The declaration, sometimes called the declaration of covenants or master deed, is the foundational legal document that establishes a common-interest community and creates the homeowners association. It is recorded in the county land records by the original developer before any lots are sold. The declaration defines the boundaries of common areas and individual lots, establishes the obligation to pay assessments, grants the association authority to enforce rules, and creates the framework under which the CC&Rs, bylaws, and rules and regulations operate. In condominium communities, the declaration also defines each unit's boundaries and its percentage interest in the common elements. The declaration takes legal priority over all other association documents except applicable state and federal law.

Relevant statutes:CA Civil Code §4250FL Stat. §718.104 (Condos)CO Rev. Stat. §38-33.3-205

E

Executive Session

Governance

An executive session is a private portion of a board meeting from which homeowners and other non-board members are excluded. Executive sessions are permitted only for specific sensitive topics defined by state law, which commonly include pending or threatened litigation, contract negotiations, personnel matters involving employees or the management company, individual homeowner disciplinary hearings or payment delinquencies, and formation of negotiation strategies with respect to labor relations. Boards cannot use executive sessions to conduct general association business or make decisions that should be made in open session. Most states require that the board announce the general topic of the executive session before entering it and that any votes taken in executive session be recorded in the minutes of the next open meeting. Overuse of executive sessions erodes homeowner trust and may violate state open meeting requirements.

Relevant statutes:CA Civil Code §4935FL Stat. §720.306(8)CO Rev. Stat. §38-33.3-308(3)

F

Fiduciary Duty

Legal

Fiduciary duty is the highest standard of care imposed by law on HOA board members, requiring them to act in good faith, with honesty, and in the best interests of the association and its members as a whole. This duty encompasses three core obligations: the duty of care (making informed decisions by reviewing relevant information), the duty of loyalty (putting the community's interests above personal interests and avoiding conflicts of interest), and the duty to act within the scope of authority granted by the governing documents and state law. Board members who breach their fiduciary duty can be held personally liable for resulting damages, although most states provide some protection through the business judgment rule, which shields directors from liability for reasonable decisions made in good faith. Purchasing directors and officers (D&O) insurance is a best practice that provides additional protection for board members.

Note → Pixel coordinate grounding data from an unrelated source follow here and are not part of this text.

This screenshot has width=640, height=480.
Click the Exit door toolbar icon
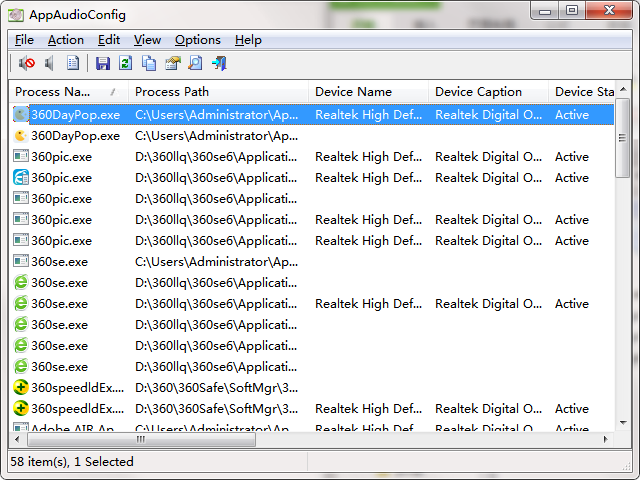(x=219, y=64)
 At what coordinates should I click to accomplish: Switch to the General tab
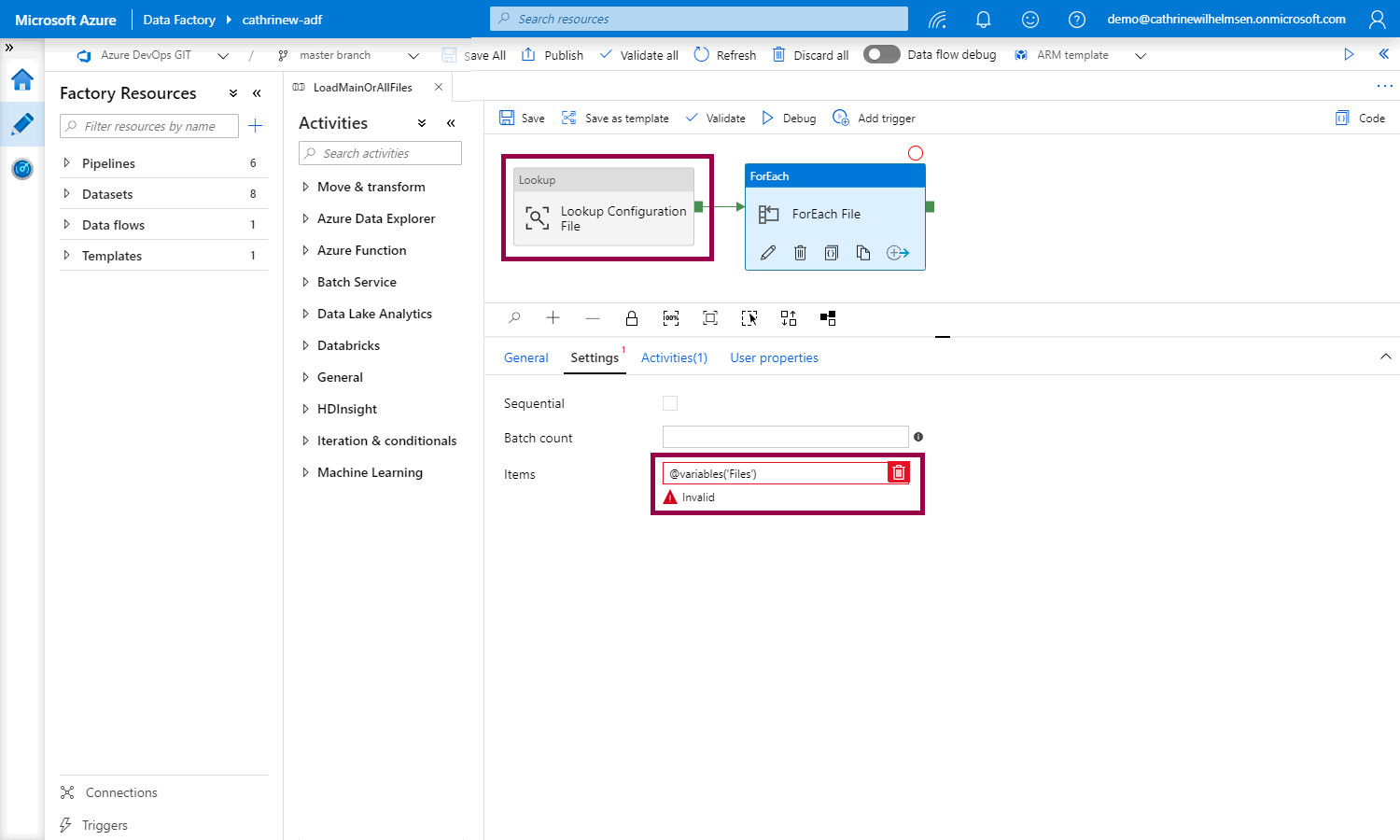pos(525,357)
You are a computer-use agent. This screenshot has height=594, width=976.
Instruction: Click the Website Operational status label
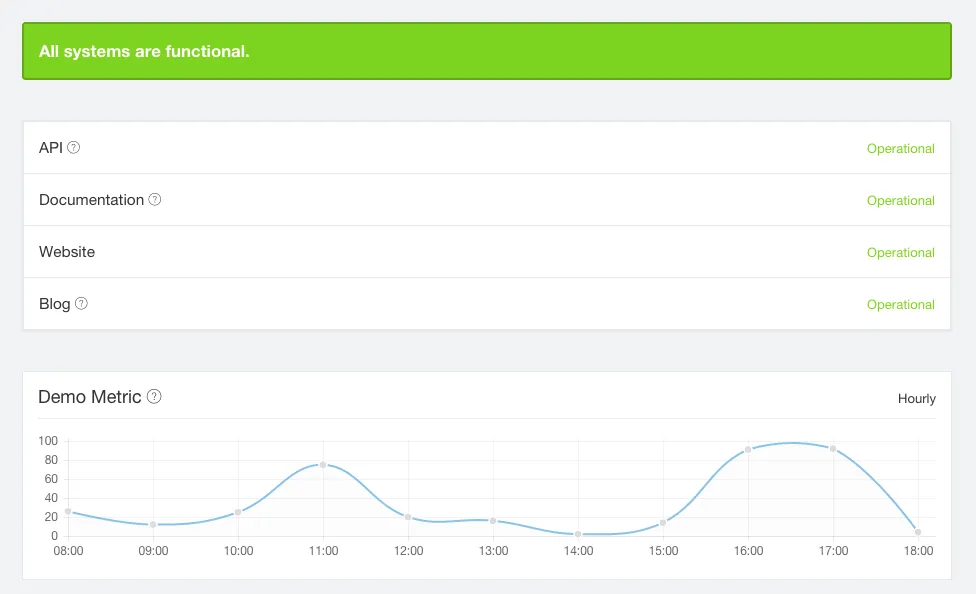point(900,253)
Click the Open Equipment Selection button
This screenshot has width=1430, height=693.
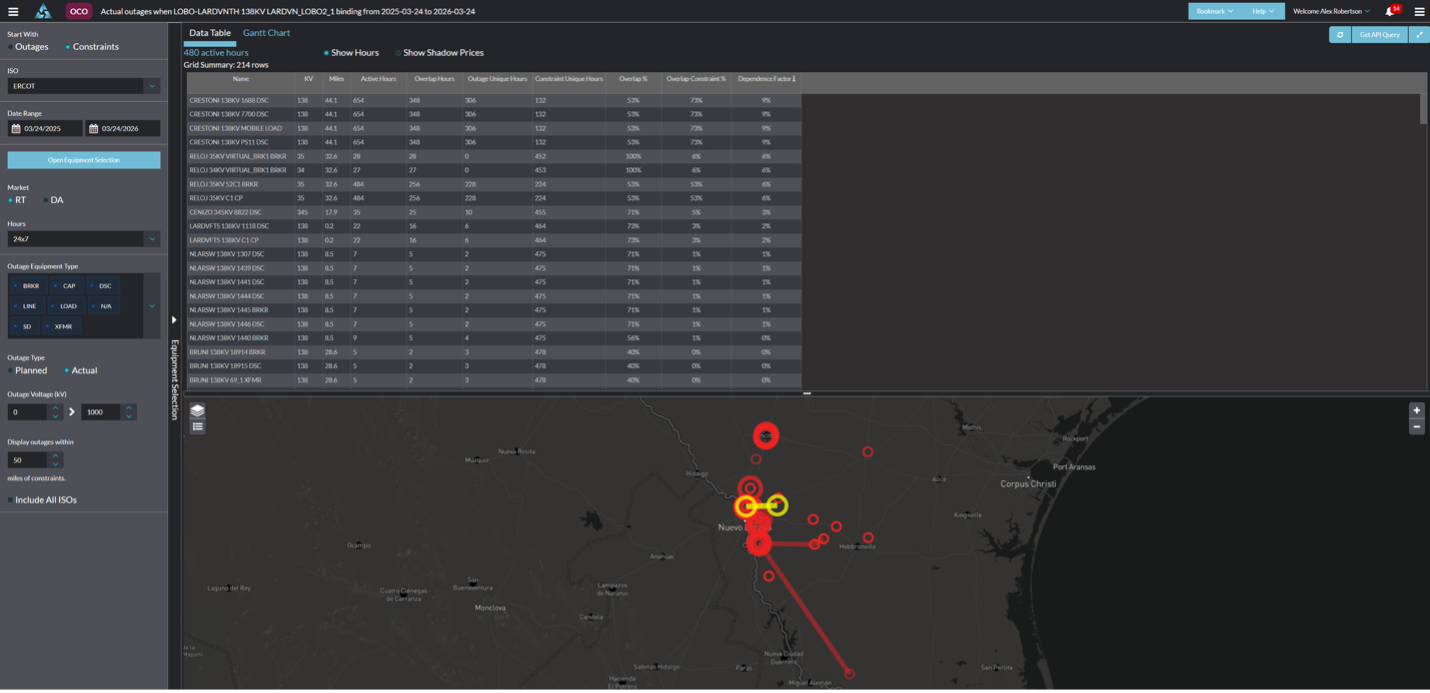click(83, 160)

Relevant statutes:CA Corp. Code §7231FL Stat. §720.303(1)CO Rev. Stat. §38-33.3-303

Fine / Violation

Enforcement

A fine is a monetary penalty that an HOA may impose on a homeowner who violates the community's CC&Rs, rules and regulations, or architectural guidelines. Common violations include unapproved exterior modifications, parking infractions, noise complaints, failure to maintain property, and unauthorized rentals. Most states require the HOA to follow a specific enforcement process before imposing fines, which typically includes written notice of the violation, a reasonable opportunity to correct the issue (a cure period), and a hearing before the board or a violation committee where the homeowner can present their case. Fines that remain unpaid may accrue interest, result in additional penalties, and eventually lead to a lien on the property. Consistent and fair enforcement is essential for the board to maintain credibility and avoid claims of selective enforcement or discrimination.

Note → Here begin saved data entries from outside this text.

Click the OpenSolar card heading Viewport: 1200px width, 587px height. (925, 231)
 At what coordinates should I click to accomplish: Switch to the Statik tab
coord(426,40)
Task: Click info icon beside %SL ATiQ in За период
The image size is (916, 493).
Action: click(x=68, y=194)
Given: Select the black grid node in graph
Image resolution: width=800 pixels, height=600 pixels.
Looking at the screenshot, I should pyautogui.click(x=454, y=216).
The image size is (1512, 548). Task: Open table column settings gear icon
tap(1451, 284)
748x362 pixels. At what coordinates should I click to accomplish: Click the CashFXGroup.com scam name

Relevant statutes:CA Civil Code §5855-5858FL Stat. §720.305NV Rev. Stat. §116.31031

Foreclosure (HOA)

Enforcement

HOA foreclosure is an extreme collection measure that allows a homeowners association to force the sale of a property to recover delinquent assessments, fines, and related charges. There are two types of HOA foreclosure: judicial foreclosure, which requires filing a lawsuit and obtaining a court order, and non-judicial foreclosure, which follows a statutory process without court involvement and is available in some states. Most states require the association to record a lien before initiating foreclosure proceedings. Because foreclosure can result in a homeowner losing their home, many states have enacted protections, such as requiring minimum delinquency thresholds before foreclosure can proceed, mandatory mediation or alternative dispute resolution, and extended notice and cure periods. In California, associations generally cannot foreclose on assessment debts below $1,800 or less than 12 months delinquent. Foreclosure should be a last resort after all other collection methods have been exhausted, and boards should always consult with legal counsel before pursuing this remedy.

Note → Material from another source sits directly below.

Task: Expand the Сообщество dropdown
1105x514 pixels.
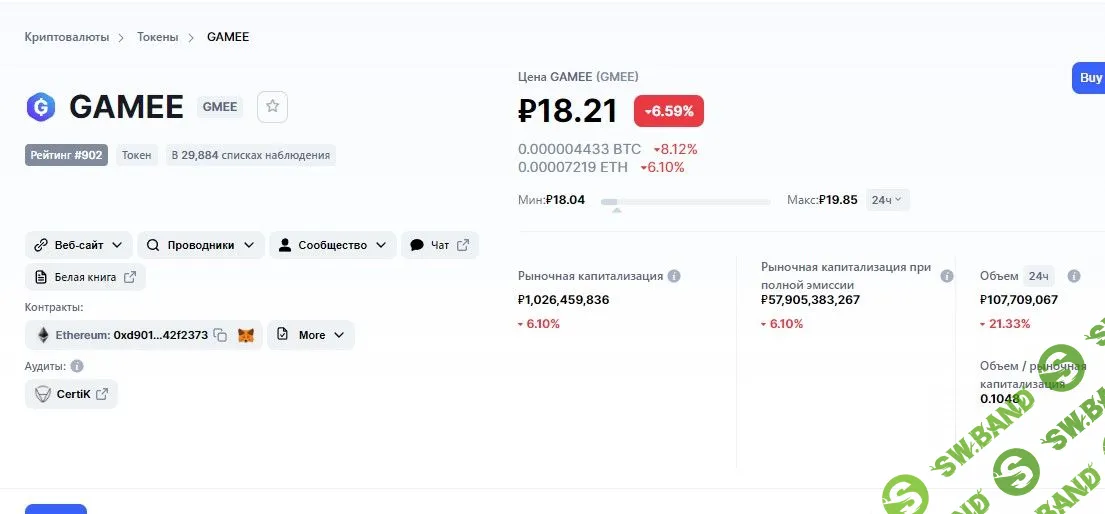Action: tap(332, 245)

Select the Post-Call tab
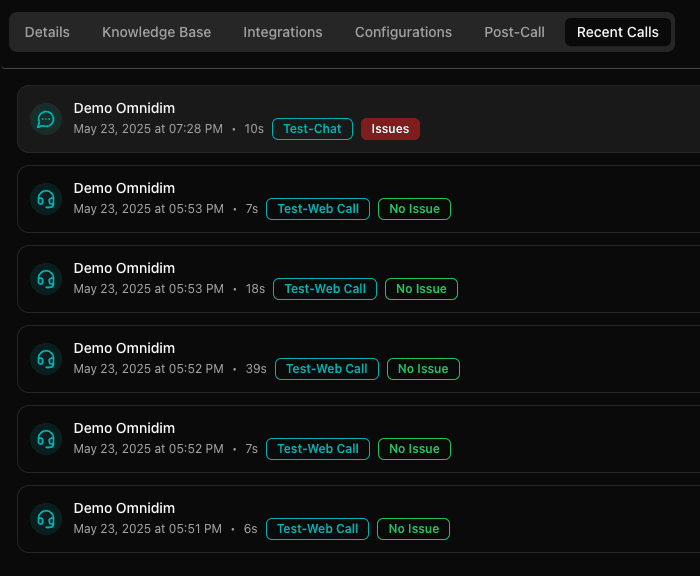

Relevant statutes:CA Civil Code §5700-5740CO Rev. Stat. §38-33.3-316NV Rev. Stat. §116.3116

G

Governing Documents

Legal

Governing documents is the umbrella term for all legal instruments that create, define, and regulate a homeowners association. The hierarchy of authority, from highest to lowest, is typically: federal and state law, the declaration (or master deed), the CC&Rs, the bylaws, and then the rules and regulations adopted by the board. Each document serves a distinct purpose: the declaration creates the community and defines common areas, the CC&Rs establish property use restrictions and homeowner obligations, the bylaws govern the internal operations of the association, and the board-adopted rules address day-to-day matters. When conflicts arise between documents, the higher-authority document prevails. Homeowners are entitled to copies of all governing documents, and many states require the association to provide them to new buyers as part of the resale disclosure process.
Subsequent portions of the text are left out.